Search code examples
pipelineapache-kafkaamazon-redshiftdata-partitioning

Updating Kafka Event Log


I am using Kafka as a pipeline to store analytics data before it gets flushed to S3 and ultimately to Redshift. I am thinking about the best architecture to store data in Kafka, so that it can easily be flushed to a data warehouse.

The issue is that I get data from three separate page events:

  1. When the page is requested.
  2. When the page is loaded
  3. When the page is unloaded

These events fire at different times (all usually within a few seconds of each other, but up to minutes/hours away from each other).

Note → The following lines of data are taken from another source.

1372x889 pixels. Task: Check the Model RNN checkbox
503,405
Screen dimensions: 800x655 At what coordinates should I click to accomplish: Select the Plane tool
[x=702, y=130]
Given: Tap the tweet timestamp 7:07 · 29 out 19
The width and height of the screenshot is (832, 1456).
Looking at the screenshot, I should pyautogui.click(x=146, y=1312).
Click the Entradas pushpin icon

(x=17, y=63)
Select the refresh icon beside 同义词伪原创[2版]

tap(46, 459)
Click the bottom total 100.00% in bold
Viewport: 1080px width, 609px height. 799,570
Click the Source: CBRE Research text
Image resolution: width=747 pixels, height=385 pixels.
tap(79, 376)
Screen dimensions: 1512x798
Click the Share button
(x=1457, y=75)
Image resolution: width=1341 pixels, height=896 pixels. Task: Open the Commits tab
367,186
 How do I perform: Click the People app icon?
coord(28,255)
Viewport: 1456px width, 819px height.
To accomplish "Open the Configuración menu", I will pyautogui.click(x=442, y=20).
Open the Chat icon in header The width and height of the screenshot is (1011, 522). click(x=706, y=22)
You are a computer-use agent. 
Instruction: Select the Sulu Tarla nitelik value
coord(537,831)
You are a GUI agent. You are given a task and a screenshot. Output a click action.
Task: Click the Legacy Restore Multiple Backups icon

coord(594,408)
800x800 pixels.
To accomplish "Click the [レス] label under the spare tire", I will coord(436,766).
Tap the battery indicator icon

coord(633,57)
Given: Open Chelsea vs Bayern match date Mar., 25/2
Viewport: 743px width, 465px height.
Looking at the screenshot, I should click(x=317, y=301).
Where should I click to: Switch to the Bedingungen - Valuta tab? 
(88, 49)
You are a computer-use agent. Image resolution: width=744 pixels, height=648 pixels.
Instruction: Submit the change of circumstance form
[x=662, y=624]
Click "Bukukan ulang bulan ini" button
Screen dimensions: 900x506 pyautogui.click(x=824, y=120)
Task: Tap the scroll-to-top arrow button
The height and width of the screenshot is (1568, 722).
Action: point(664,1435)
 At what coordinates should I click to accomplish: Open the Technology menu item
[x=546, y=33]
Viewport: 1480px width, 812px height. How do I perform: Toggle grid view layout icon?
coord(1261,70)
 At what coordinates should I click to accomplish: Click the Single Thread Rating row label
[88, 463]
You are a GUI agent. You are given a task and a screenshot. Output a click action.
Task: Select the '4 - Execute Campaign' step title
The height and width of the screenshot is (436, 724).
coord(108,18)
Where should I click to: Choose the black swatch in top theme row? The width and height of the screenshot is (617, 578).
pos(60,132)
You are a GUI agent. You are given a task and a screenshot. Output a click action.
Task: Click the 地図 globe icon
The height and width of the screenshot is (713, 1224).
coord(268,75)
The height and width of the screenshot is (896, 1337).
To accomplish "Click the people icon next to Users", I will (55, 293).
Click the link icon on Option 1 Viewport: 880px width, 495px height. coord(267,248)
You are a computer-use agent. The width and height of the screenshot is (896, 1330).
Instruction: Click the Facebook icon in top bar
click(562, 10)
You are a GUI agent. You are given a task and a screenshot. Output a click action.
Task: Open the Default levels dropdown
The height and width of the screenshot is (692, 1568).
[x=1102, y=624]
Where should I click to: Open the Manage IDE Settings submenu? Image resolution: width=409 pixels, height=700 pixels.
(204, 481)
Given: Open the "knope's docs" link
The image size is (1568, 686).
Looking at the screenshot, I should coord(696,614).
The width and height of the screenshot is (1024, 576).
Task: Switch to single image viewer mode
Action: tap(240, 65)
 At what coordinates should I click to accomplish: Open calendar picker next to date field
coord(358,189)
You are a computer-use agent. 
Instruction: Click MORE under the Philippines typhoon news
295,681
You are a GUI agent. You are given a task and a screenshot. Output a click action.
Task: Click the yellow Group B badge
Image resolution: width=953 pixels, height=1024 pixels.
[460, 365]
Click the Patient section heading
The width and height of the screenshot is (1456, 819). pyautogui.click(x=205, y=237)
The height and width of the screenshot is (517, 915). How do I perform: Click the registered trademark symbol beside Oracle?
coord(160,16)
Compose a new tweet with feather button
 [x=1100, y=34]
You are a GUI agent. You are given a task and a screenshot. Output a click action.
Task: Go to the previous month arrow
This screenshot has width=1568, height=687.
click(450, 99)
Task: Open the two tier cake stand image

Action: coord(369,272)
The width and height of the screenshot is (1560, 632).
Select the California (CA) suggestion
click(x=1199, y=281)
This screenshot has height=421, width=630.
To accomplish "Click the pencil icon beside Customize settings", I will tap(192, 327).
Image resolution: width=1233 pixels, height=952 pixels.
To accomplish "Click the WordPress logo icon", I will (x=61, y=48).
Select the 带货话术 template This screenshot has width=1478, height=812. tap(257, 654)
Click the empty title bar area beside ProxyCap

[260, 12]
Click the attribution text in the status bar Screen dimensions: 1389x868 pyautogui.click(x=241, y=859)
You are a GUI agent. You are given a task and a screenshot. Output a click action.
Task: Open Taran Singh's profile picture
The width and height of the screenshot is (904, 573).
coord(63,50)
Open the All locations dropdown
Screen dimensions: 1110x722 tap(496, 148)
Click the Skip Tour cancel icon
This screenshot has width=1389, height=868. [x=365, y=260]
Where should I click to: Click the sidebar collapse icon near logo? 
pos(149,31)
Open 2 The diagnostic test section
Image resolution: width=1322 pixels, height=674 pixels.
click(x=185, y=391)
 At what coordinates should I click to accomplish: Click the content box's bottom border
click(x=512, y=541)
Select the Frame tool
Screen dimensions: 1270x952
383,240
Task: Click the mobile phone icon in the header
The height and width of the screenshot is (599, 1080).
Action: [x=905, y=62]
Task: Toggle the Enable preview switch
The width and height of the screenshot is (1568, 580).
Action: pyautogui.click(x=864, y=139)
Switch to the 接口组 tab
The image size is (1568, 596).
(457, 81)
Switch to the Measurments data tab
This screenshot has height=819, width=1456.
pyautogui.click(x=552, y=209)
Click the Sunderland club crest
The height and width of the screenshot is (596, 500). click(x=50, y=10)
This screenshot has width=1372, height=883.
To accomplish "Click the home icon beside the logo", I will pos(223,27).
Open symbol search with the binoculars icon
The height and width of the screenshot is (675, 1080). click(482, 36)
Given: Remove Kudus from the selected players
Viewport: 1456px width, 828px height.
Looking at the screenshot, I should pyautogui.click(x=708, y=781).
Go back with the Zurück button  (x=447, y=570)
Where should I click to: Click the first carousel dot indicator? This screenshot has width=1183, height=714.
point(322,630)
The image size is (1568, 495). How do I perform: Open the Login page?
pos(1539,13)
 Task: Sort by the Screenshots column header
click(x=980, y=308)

I want to eventually store a single event about a web page view in my data warehouse. For example, a single log entry as follows:

pageid=abcd-123456-abcde, site='yahoo.com' created='2015-03-09 15:15:15' loaded='2015-03-09 15:15:17' unloaded='2015-03-09 15:23:09'

How should I partition Kafka so that this can happen? I am struggling to find a partition scheme in Kafka that does not need a process using a data store like Redis to temporarily store data while merging the CREATE (initial page view) and UPDATE (subsequent load/unload events).


Solution

  • Assuming:

    • you have multiple interleaved sessions
    • you have some kind of a sessionid to identify and correlate separate events
    • you're free to implement consumer logic
    • absolute ordering of merged events are not important

    wouldn't it then be possible to use separate topics with the same number of partitions for the three kinds of events and have the consumer merge those into a single event during the flush to S3?

    As long as you have more than one total partition you would then have to make sure to use the same partition key for the different event types (e.g. modhash sessionid) and they would end up in the same (per topic corresponding) partitions. They could then be merged using a simple consumer which would read the three topics from one partition at a time. Kafka guarantees ordering within partitions but not between partitions.

    Big warning for the edge case where a broker goes down between page request and page reload though.